• **What to work on**:
1. In the essay on patent wars, what label do patent scholars use for these wars?
2. Write the next part of the essay on patent wars, starting after its final sentence.

When I speak on today’s “smart phone war,” I often point out to the surprise of my audience that such patent wars are nothing new. Patent scholars call these wars by the more boring label of a “patent thicket” (proving once again that geeks like us just don’t know how to coin a good phrase). My research into the very first patent thicket — the Sewing Machine War of the 1850s — has made me the “sewing machine guy” in the patent and tech law world. I don’t mind; as I recently pointed out, as have others, there have been many patent wars since the 1850s, including the “diaper wars” and “stent wars” of the 1980s, which are all very well known within patent law circles. I must admit that I prefer being the “sewing machine guy” to being the “diaper guy.”
Yet, I keep hearing from some quarters that the Sewing Machine War wasn’t really a patent thicket because there simply weren’t enough patents covering the sewing machine to qualify it for this label. Of course, this is not the first time I heard this claim. A long time ago, when I passed around an early draft of my article to my fellow academics, some of them said the same thing. At the time, it was a valid comment because I didn’t address this point in my draft article. In response, though, I added several pages of material on why defining a patent thicket solely by the number of patents involved is both facile and wrong. This is all in the published version that came out in 2011.

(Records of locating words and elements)
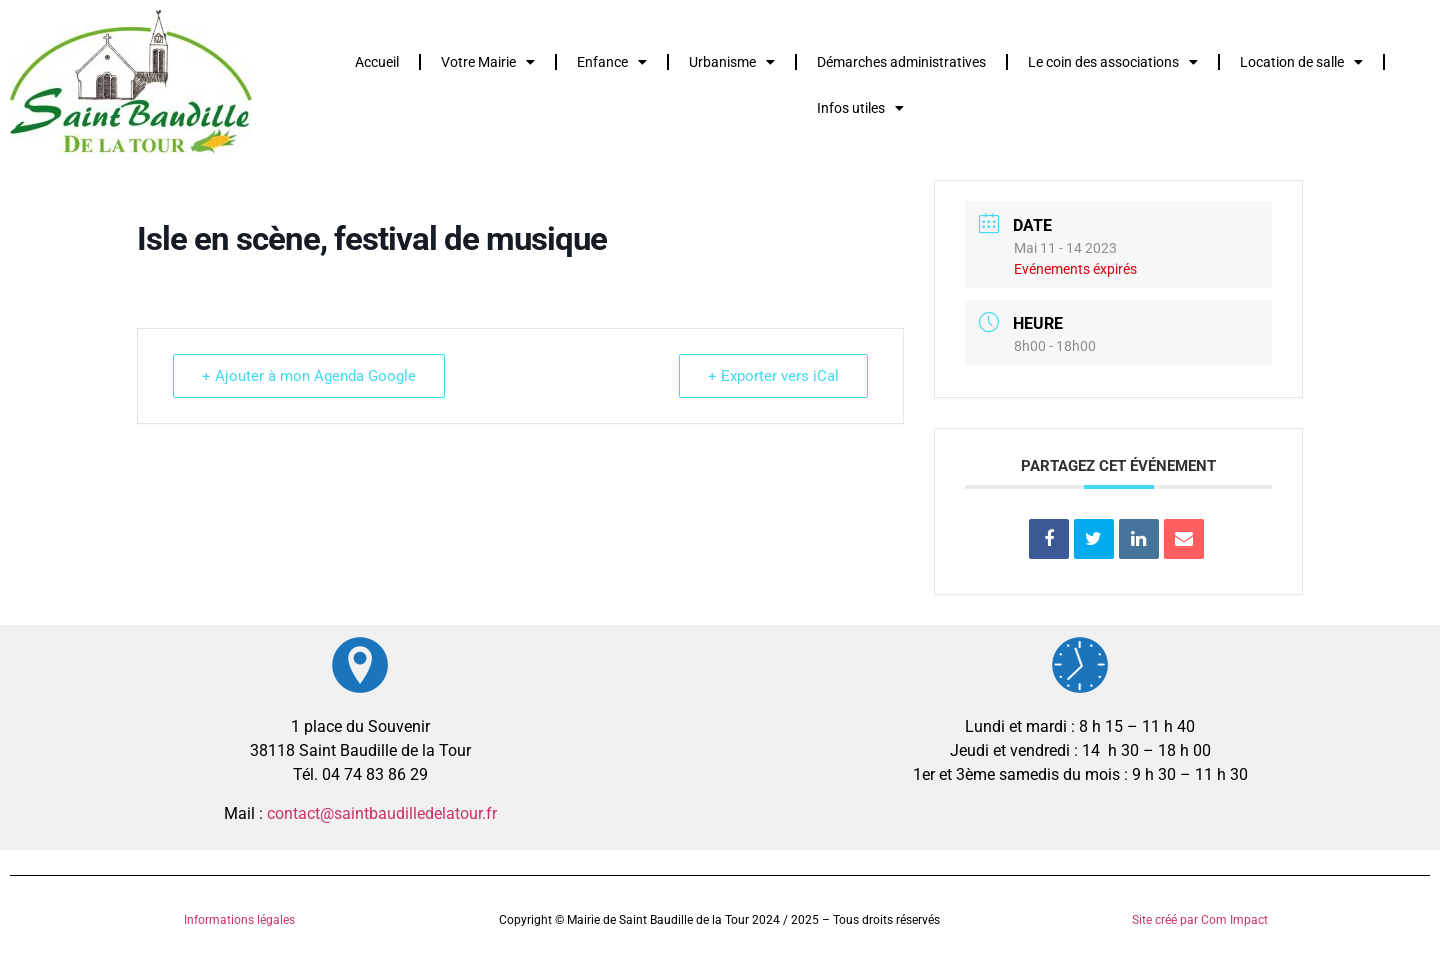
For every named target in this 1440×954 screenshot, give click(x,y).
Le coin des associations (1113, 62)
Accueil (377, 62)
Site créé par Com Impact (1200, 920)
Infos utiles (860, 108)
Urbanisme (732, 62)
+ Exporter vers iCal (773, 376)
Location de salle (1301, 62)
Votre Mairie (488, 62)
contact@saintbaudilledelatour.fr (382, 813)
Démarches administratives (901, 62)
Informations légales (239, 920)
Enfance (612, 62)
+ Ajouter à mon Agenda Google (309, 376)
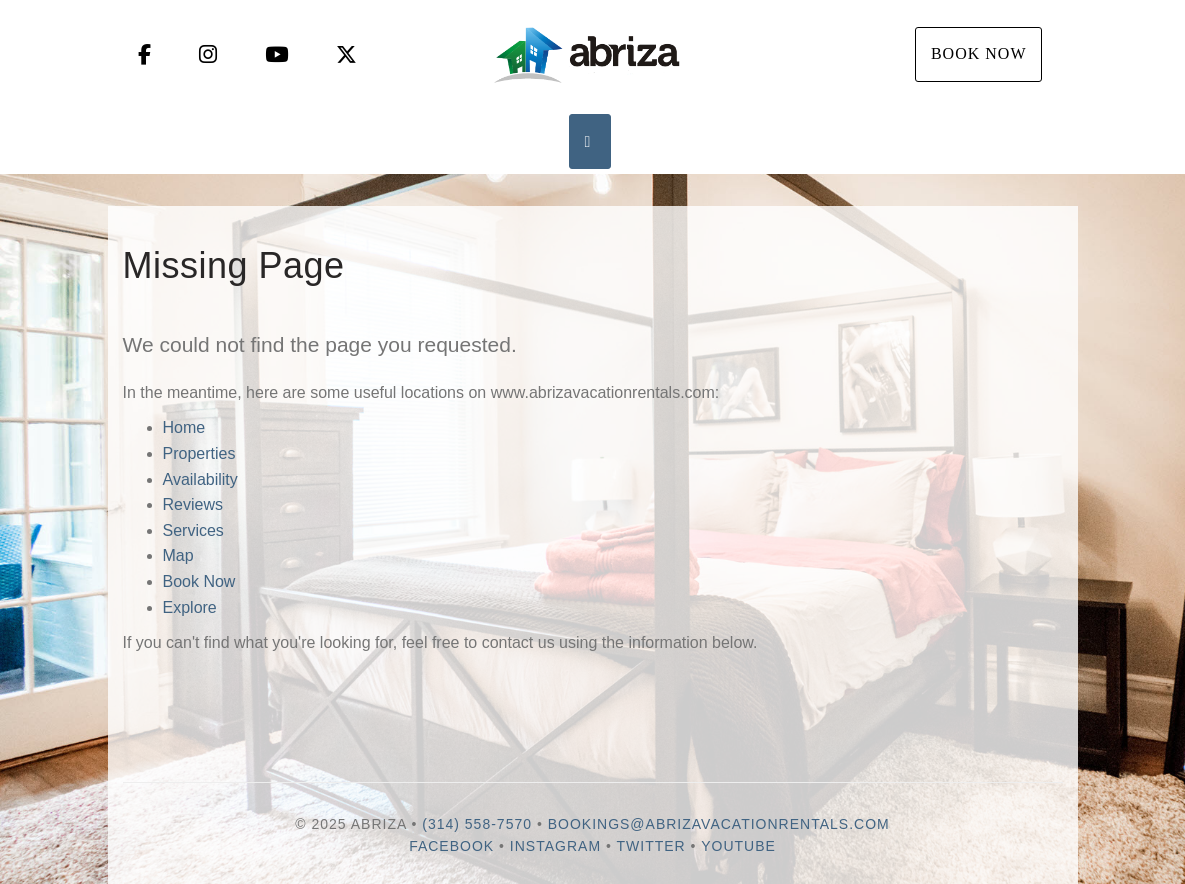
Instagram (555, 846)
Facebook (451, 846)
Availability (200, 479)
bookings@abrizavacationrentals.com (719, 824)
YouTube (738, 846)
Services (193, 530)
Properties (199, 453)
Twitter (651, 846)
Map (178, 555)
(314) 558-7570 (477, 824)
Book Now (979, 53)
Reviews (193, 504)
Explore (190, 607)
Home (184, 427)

• **Task responses**:
1. A "patent thicket."

2.
But I get it that many people — especially lawyers, government officials and patent stakeholders who are busily engaged in the patent policy debates — have more important things to do than to mine a 50-page article for three pages of material, especially when this material is toward the back-end of the article. So, I thought I would reproduce this section here (sans footnotes except for one):
Scholars may not have mined the Sewing Machine War as a resource for understanding patent thickets because they may not think this legal conflict qualifies as a patent thicket. By the early 1850s, there were separate, complementary patents that covered the sewing machine, but by 1856 these patents were in the hands of four parties (Elias Howe and three corporations).
According to anticommons theory, it sounds as if transaction costs were not so exorbitantly high that they frustrated the ability of these four parties to commercialize their property rights. In fact, this limited set of parties suggests the exact opposite: the total transaction costs were quite low, which is why a private-ordering response was a viable solution to the Sewing Machine War. The formation of the Sewing Machine Combination [i.e., a patent pool] seems to confirm anticommons theory, but only because it seems like the original dispute was not a patent thicket.
This all-too-easy dismissal of the Sewing Machine War as a patent thicket reveals the degree to which modern patent thicket theory has self-imposed empirical blinders. It assumes that the conditions of our high-tech era are a necessary feature of the inventive and commercial context for creating a patent thicket. In a modern age defined by computer-based word processing, telephones, faxes, email, Internet-based research (especially of patents), and myriad other high-tech forms of communication and commercial transaction, four owners of patents on complementary features of a commercial product hardly constitutes “a dense web of overlapping intellectual property rights that a company must hack its way through in order to actually commercialize new technology.”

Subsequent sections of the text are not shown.